WHAT THE TASK REQUIRES. Among the entries below, one line contains "Click the back" and another contains "Enable auto-subscribe for BTC". Transcribe those two lines and every line between them, exactly.
═════ DATASET EXCERPTS
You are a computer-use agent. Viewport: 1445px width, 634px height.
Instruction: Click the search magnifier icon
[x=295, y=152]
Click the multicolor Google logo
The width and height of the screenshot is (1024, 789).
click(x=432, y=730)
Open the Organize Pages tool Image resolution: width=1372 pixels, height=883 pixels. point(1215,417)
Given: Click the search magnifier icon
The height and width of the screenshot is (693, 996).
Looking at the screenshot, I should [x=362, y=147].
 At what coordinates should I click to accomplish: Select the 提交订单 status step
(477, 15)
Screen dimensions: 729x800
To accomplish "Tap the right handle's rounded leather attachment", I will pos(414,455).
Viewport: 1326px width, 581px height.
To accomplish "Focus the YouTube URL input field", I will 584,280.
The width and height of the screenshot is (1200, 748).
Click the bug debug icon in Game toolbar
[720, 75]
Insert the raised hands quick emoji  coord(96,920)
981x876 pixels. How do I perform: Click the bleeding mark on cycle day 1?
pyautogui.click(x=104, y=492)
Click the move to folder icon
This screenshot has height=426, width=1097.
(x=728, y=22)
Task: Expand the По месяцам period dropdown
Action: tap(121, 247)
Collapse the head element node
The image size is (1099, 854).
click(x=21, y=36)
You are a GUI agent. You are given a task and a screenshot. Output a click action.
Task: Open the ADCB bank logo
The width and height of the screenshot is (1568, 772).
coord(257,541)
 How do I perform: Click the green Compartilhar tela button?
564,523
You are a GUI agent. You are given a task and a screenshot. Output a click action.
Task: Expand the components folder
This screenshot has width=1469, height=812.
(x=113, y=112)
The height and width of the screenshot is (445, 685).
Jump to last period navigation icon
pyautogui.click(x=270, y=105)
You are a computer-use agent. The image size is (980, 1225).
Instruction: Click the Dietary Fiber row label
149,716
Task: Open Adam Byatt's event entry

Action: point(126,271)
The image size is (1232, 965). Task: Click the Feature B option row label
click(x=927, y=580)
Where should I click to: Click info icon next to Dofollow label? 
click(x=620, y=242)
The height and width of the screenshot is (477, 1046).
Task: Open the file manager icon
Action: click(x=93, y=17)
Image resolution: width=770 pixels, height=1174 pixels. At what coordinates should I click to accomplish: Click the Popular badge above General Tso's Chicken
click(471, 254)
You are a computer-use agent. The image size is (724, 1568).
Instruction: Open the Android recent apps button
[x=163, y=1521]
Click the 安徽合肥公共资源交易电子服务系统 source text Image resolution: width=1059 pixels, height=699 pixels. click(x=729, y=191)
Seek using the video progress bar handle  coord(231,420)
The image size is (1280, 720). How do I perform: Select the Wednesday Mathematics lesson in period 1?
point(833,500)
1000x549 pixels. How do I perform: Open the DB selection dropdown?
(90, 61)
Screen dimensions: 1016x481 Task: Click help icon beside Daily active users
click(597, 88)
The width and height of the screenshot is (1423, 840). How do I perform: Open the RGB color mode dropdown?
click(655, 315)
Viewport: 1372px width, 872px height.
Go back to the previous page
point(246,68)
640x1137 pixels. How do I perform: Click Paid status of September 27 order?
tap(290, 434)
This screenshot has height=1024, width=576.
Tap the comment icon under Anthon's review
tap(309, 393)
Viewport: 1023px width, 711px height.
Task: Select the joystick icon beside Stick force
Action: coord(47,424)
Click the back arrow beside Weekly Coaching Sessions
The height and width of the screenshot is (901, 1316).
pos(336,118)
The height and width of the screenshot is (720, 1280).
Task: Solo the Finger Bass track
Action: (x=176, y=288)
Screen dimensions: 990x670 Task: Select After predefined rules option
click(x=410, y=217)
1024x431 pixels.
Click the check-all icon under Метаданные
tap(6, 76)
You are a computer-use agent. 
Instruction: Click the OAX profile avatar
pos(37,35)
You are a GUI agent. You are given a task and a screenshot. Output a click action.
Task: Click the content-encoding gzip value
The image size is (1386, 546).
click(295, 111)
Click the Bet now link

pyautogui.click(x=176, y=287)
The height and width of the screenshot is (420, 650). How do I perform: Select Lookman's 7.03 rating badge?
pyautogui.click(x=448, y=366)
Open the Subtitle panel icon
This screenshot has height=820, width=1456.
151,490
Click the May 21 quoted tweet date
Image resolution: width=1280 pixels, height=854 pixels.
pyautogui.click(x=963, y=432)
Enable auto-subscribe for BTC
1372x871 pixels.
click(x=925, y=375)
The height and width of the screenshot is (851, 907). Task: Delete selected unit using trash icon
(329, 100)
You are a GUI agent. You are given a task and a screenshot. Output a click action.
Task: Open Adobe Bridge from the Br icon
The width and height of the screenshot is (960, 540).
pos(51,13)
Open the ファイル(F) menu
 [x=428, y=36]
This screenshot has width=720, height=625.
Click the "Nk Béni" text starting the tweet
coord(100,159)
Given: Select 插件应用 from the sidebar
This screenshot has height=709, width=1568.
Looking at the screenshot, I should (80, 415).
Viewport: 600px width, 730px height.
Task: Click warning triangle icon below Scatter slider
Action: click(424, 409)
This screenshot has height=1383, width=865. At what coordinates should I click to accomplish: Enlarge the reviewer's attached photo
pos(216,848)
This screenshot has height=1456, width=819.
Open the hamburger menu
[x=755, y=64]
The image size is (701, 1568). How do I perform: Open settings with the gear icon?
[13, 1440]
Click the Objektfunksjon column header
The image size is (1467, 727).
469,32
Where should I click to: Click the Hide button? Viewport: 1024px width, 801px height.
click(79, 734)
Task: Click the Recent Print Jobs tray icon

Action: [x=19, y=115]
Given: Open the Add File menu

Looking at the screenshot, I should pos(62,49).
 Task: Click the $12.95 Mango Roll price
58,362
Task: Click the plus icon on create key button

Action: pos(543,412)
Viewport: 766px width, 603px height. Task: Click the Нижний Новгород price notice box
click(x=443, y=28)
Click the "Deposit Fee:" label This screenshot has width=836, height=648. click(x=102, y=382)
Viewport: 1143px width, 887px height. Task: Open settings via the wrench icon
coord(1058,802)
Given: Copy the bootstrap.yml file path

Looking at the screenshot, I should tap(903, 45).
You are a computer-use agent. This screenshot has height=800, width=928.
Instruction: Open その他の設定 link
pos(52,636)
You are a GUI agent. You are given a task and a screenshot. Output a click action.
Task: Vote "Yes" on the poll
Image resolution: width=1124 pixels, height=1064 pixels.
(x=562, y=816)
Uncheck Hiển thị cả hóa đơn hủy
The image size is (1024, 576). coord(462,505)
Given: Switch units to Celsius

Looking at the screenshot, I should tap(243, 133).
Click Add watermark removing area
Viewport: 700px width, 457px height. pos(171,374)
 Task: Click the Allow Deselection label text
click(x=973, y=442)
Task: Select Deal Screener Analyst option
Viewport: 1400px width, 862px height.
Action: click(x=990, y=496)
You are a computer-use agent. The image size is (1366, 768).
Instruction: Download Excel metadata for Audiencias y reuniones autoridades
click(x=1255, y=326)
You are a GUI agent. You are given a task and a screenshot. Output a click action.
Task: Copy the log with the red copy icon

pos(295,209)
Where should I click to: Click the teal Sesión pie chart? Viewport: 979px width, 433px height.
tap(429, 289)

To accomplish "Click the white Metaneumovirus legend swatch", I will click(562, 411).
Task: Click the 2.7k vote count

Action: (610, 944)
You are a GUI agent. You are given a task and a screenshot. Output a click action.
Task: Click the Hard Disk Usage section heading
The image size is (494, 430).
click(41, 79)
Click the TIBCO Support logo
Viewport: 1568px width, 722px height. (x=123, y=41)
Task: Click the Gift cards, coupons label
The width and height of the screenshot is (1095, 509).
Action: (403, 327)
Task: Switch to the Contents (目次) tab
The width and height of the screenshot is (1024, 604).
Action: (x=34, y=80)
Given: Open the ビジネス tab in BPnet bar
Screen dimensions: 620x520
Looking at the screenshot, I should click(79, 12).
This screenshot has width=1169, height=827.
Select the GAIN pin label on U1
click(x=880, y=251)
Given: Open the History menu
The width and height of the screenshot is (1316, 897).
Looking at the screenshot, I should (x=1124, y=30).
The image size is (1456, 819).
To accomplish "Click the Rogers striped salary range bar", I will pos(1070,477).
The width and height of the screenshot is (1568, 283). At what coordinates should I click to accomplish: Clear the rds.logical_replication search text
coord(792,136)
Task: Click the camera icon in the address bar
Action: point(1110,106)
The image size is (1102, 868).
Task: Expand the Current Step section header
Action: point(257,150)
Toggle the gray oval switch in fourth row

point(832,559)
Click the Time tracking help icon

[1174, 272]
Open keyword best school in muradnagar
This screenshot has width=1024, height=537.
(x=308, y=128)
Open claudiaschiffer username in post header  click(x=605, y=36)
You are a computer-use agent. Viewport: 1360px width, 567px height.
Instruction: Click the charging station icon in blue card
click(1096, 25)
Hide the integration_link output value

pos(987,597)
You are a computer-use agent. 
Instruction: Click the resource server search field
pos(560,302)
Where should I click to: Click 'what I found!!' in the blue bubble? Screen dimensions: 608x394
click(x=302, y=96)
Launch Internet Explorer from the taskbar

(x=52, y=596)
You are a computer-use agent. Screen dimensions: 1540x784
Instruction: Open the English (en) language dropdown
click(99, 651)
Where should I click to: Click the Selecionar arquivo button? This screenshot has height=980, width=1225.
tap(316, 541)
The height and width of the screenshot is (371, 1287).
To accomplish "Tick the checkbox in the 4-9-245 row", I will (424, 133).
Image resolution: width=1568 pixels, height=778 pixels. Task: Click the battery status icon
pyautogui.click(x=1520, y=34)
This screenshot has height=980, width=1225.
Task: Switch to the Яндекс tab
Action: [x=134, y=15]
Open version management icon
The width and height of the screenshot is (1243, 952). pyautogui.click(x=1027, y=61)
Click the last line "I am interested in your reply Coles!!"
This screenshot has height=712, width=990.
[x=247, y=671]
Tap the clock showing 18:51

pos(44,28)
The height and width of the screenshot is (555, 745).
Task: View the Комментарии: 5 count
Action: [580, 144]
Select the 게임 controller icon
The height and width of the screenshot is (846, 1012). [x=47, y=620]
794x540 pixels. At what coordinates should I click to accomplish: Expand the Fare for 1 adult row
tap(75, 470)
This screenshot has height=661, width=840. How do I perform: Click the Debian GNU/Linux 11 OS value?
══════════
RESULT OF THE TASK.
Click the back arrow beside Weekly Coaching Sessions
The height and width of the screenshot is (901, 1316).
pos(336,118)
The height and width of the screenshot is (720, 1280).
Task: Solo the Finger Bass track
Action: (x=176, y=288)
Screen dimensions: 990x670 Task: Select After predefined rules option
click(x=410, y=217)
1024x431 pixels.
Click the check-all icon under Метаданные
tap(6, 76)
You are a computer-use agent. 
Instruction: Click the OAX profile avatar
pos(37,35)
You are a GUI agent. You are given a task and a screenshot. Output a click action.
Task: Click the content-encoding gzip value
The image size is (1386, 546).
click(295, 111)
Click the Bet now link

pyautogui.click(x=176, y=287)
The height and width of the screenshot is (420, 650). How do I perform: Select Lookman's 7.03 rating badge?
pyautogui.click(x=448, y=366)
Open the Subtitle panel icon
This screenshot has height=820, width=1456.
151,490
Click the May 21 quoted tweet date
Image resolution: width=1280 pixels, height=854 pixels.
pyautogui.click(x=963, y=432)
Enable auto-subscribe for BTC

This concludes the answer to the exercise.